■ Task
Where a line below holds the string "comment", copy that line.

Data section: Begin

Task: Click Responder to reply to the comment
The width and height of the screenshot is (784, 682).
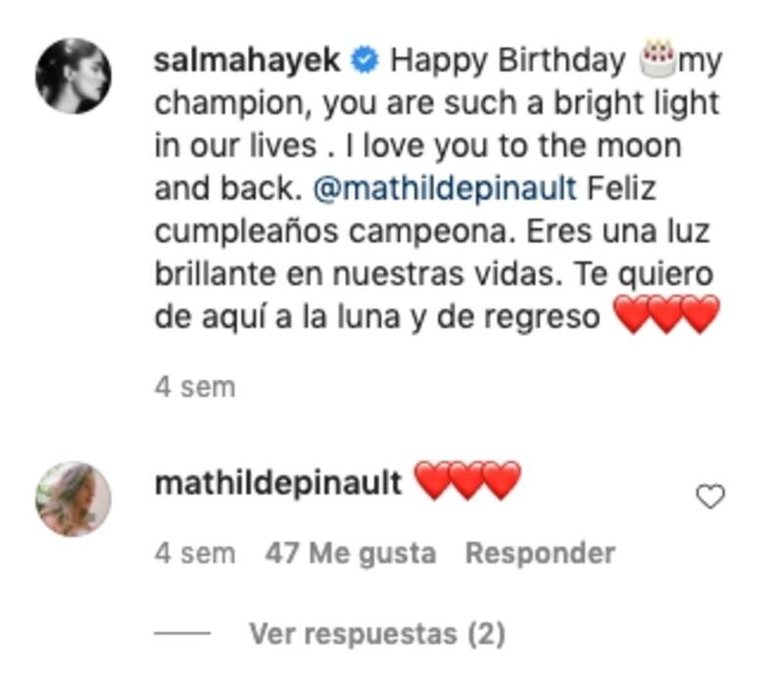Action: pos(540,553)
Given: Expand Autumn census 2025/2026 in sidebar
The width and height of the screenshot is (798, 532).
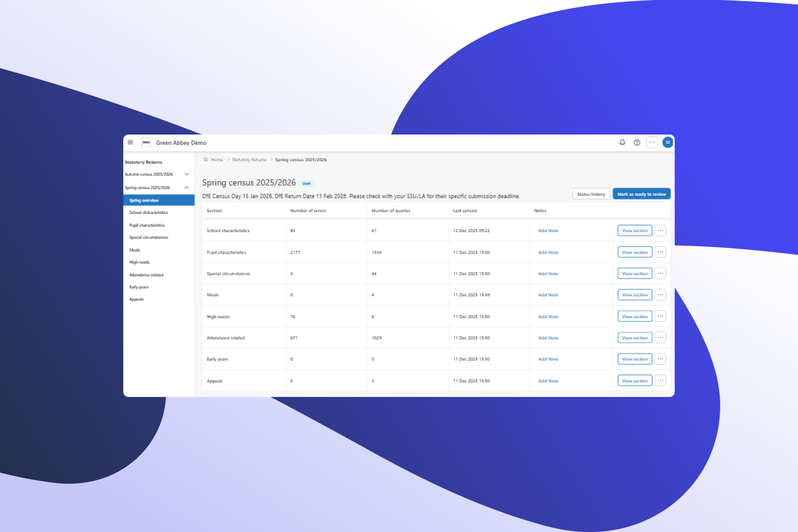Looking at the screenshot, I should (187, 174).
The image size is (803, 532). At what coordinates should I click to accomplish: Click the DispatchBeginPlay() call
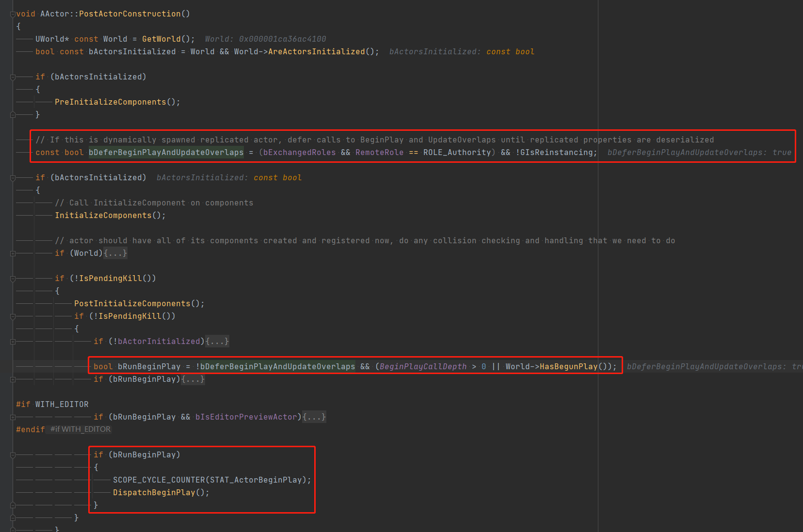pos(154,493)
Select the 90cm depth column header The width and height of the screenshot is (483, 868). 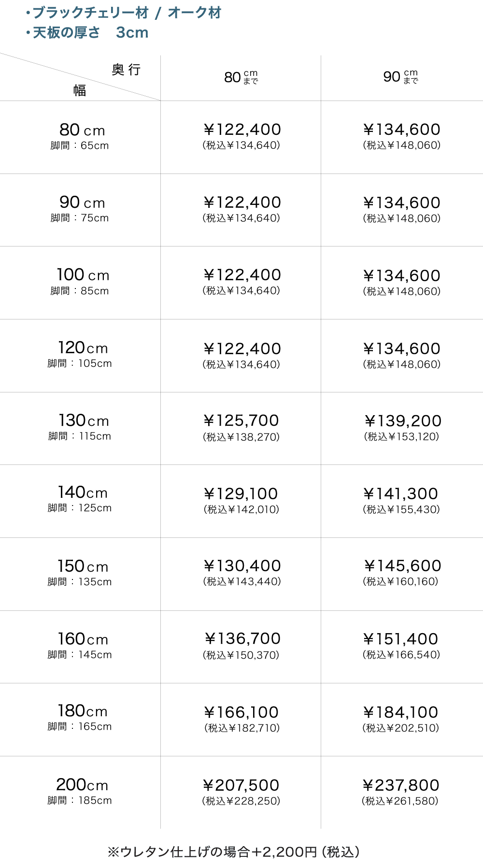(400, 77)

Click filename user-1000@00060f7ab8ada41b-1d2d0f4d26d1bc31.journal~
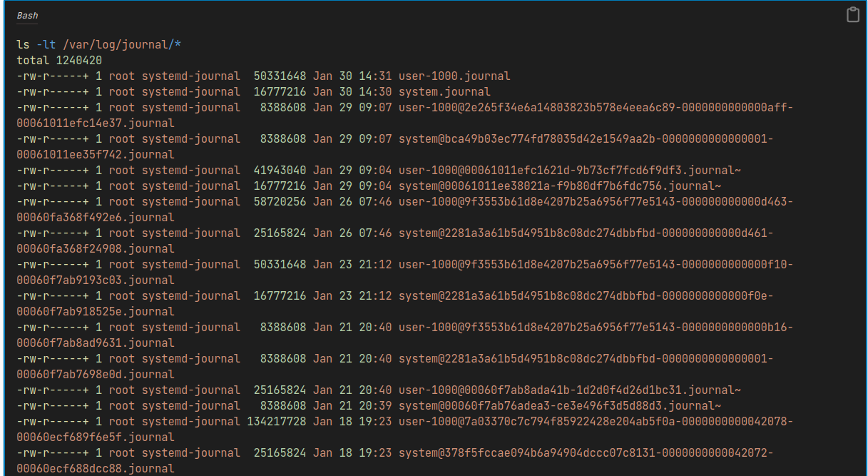click(570, 390)
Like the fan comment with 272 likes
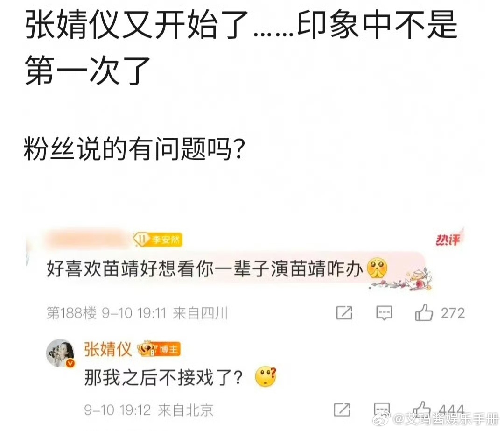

Data section: End

■ Result of this task
Task: Click Responder to reply to the comment
Like the fan comment with 272 likes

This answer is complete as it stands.